Staffing shortages also added to their concerns over safety, as well as fatigue from added duties, and lagging pay. The nursing staff has about 20 vacancies.
Alley said DECH’s most recent economic proposal offered meager salary increases (1% — .5% — 1%), far less than the minimum of 5% the nurses are seeking as a first-year bump to compensate for added workloads during the COVID surge.
Some other hospitals statewide, such as Northern Light AR Gould Hospital in Presque Isle, which ratified its nursing contract last July, agreed to an initial pay increase of nearly 9%, according to National Nurses United.
But DECH officials argue the small independent hospital in Machias has fewer resources, with reduced reimbursement rates failing to keep up with costs. They also pointed to recently proposed reimbursement changes at the state level.

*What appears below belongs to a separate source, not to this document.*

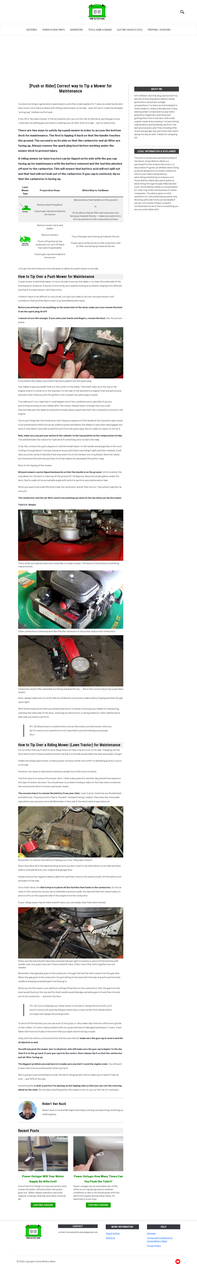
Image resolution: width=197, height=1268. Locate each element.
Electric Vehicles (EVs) (129, 29)
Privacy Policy (154, 1246)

Hixon, the DECH’s communications director, wrote that over the last five years the company has made significant strides in compensation for union employees.
DECH nurses start at $30.90 per hour, ranging to as much as $44 per hour for nurses employed for 23 years or more, according to union officials. Alley said a 1% hike would do little to boost those salaries, especially given inflation.
Hixon in turn added that the salary offer is just one part of the overall compensation a union member receives.
“Referencing just one small piece of our discussions and their compensation can paint a different picture than the actual negotiation with a union,” Hixon wrote. She did not elaborate about compensations beyond salaries and benefits.
Still, Alley said increasing pay on par with other hospitals is a big part of what’s needed to keep and attract nurses in the poor rural community. As numbers continue to dwindle due to poor morale, Alley said concerns over patient safety only grows.
The concerns are so great, according to Alley, that if contract offers do not address them, there is unanimous support among the union membership to walk out until they do.
“We still feel like there’s room for movement,” Alley said. “But you know, we feel that it could go either way.”
A bill making its way through the state legislature, L.D. 1639, could force hospitals to more appropriately align staffing and patient ratios. But that could also decrease the demand for traveling nurses, who often earn three times as much as staff nurses, by encouraging local nurses to take permanent positions at hospitals close to home, according to a representative for Sen. Stacy Brenner (D-Cumberland), who sponsored the bill If passed, the bill could, conceivably, lessen the financial burden on small, struggling hospitals such as DECH.
Meanwhile, both sides in the Down East Community Hospital negotiations have indicated that talks could be nearing an impasse. They are scheduled to meet again Jan. 17.